Monday, December 12, 2011

Gods hidden agenda

I had a recent medical scare that I have been debating on blogging about, not because of me but to share the uncommon ways God can use us.

About 3 months ago I had a really sore lymph node come up under my left arm.  I had recently had a sinus issues so I chalked it up to my body fighting off that virus.  Needless to say it continued to stay sore and at times throb.  I tried to put it out of my mind thinking it was all in my head but being in the medical field the worst always came to mind.  I finally gave in and decided to have it checked out, especially since my deductible had been met for the year.  She felt it and said she wanted to have it ultrasounded.  Of course all kinds of thoughts flooded my mind.  I kept repeating scripture in my head to try to control my emotions.  The ones I thought of the most were; "I did not give you a spirit of fear, but of power, love, and of a sound mind. 2 Tim 1:7" and "For I know the plans I have for you,” declares the LORD, “plans to prosper you and not to harm you, plans to give you hope and a future. Jeremiah 29:10-12 "

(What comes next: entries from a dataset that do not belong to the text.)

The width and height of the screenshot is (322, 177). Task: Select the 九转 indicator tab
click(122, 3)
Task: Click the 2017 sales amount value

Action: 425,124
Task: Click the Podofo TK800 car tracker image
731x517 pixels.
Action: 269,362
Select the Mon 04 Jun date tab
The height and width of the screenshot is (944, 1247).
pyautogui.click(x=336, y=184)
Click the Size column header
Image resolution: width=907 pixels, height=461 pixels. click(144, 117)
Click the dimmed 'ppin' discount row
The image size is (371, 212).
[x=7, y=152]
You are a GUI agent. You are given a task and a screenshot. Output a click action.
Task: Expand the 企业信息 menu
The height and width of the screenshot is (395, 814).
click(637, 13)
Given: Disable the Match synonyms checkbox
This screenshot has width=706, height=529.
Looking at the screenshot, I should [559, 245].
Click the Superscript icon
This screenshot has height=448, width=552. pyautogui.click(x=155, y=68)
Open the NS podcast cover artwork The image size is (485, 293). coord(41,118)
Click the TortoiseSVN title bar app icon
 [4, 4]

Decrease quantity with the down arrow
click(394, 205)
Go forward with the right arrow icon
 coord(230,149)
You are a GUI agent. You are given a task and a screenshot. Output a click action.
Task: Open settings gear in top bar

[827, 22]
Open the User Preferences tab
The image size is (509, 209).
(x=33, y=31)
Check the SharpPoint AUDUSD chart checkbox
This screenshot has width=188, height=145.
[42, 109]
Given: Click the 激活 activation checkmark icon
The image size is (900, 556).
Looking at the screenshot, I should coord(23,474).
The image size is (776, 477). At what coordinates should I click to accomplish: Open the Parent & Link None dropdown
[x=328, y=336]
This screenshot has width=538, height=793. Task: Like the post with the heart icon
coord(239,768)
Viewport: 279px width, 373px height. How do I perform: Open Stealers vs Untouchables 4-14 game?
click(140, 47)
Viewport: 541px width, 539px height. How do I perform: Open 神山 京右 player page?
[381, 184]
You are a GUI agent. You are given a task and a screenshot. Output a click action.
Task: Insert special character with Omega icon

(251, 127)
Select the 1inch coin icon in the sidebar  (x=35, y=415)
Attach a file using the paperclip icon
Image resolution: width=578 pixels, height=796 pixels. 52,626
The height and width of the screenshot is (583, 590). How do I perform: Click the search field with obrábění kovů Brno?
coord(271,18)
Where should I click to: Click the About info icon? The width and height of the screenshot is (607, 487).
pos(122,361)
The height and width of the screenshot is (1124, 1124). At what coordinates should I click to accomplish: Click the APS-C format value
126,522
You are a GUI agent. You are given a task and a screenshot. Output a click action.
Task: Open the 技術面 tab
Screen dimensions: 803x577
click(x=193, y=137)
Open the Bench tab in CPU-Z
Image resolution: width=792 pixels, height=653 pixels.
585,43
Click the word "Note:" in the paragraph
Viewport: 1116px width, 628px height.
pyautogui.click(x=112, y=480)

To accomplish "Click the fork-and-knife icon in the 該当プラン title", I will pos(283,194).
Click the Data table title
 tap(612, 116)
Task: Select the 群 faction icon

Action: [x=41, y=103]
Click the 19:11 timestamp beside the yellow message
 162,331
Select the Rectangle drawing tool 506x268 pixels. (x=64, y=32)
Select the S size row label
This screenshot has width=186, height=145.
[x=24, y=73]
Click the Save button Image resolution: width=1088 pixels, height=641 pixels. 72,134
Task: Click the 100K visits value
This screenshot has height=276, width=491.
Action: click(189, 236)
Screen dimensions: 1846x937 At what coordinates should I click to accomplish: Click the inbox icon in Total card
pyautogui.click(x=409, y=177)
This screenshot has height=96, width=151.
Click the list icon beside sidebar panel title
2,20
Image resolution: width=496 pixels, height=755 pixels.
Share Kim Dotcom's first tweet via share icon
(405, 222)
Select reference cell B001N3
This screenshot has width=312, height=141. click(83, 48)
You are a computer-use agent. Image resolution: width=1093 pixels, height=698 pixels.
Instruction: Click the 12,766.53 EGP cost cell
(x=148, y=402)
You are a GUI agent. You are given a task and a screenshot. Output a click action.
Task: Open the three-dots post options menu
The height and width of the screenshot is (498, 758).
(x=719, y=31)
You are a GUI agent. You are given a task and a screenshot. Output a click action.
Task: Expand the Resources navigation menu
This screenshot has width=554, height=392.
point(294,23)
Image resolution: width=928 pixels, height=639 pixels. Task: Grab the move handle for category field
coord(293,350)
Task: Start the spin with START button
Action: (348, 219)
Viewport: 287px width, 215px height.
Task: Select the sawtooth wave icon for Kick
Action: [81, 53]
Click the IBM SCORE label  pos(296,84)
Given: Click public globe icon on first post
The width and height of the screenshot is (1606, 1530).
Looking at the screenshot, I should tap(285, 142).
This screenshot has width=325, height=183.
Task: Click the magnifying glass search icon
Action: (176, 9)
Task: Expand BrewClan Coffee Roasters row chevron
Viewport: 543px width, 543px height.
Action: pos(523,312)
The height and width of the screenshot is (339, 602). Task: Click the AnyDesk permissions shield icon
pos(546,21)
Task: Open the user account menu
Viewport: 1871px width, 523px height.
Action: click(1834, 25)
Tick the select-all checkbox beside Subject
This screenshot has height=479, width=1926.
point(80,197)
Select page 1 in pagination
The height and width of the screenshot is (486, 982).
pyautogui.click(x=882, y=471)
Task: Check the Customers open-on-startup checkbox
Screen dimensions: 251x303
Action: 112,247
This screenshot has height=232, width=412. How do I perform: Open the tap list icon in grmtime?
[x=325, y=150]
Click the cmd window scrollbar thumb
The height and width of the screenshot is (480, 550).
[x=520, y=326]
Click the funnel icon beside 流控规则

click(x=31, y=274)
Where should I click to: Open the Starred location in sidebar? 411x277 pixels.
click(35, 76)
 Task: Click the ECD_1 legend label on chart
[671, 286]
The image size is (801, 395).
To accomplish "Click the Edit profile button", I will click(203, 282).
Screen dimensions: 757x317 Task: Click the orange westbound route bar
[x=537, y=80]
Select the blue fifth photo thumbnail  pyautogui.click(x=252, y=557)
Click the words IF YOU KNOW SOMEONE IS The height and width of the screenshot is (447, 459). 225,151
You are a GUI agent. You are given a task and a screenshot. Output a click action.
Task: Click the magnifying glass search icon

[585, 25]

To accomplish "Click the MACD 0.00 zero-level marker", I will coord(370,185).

I dreaded the next days anticipating the worst but hoping for the best.  I took a lot of my fear and turned it into frustration, wrongfully attacking Chris.  Finally the night before I was sitting on the couch looking at the Christmas tree and said, "Lord I submit to your perfect will."  I felt a immense feeling of peace come over me. I knew regardless, everything was going to be okay.  I told God that whoever I met the next day during my ultrasound I would tell them about Him.

Chris went with me to the appointment after dropping the kids off.  I was called back by a young lady in her late 30's. She introduced herself and began asking questions about the lump. Somehow we got on the topic of what I did for a living and told her I was a physical therapist but now only worked PRN so I could stay at home and homeschool my children.  She was intrigued and stated she had wanted to homeschool her son but came down with a very deadly and aggressive cancer that took up a lot of her life.  She asked why I homeschool and I proceeded to tell her that my husband and I are Christians and that we want to develop the character of Christ in our children in all we do even in their education.  She lit up and said I am a christian too.  We talked about God and our child rearing beliefs for the next 45 minutes as she scanned my underarm and chest. I was at peace the whole time.

She finished and said that she would have the doctor read it before I left so that I could have some peace.  She returned with the report that all was normal.  I have 2 lymph nodes that are sore and most likely related to nursing.  My heart leaped for joy with the good news.  She told me to put my clothes on and then knock on the door to let her know I was done.  I was so moved by her that I just had to tell her what had transpired over the past few days and that I felt God put her there for me on this day. 

When she came back I proceeded to tell her how thankful I was for her and how I felt that God placed her there at her job on this day to provide me comfort.  She began to fight back tears and say that she had not felt the presence of God in a long time and thoughout our interaction she kept feeling Him touch her.  We both were fighting back tears and just reached out and began hugging one another.  She told me how she had a PET scan the week before and came to grips that if it was her time she was ready.  It all came back clear.  We praised God, the great physician, together.  I think we hugged 3 times before I left and she gave me her cell phone number.

I am still at awe of how mighty God is and how He works.  Was she there for me or was I there for her?  If I had not submitted to God and his leading me to speak of Him would she have experienced His presence that she so desperately needed? 

Being an instrument of God is not always fun and smiles.  He can use the most fearful moment of your life to not only touch you but to use you to touch someone else.  I am learning to listen a little more intently to God and His perfect will.  I am so thankful I did.  I was blessed beyond measure.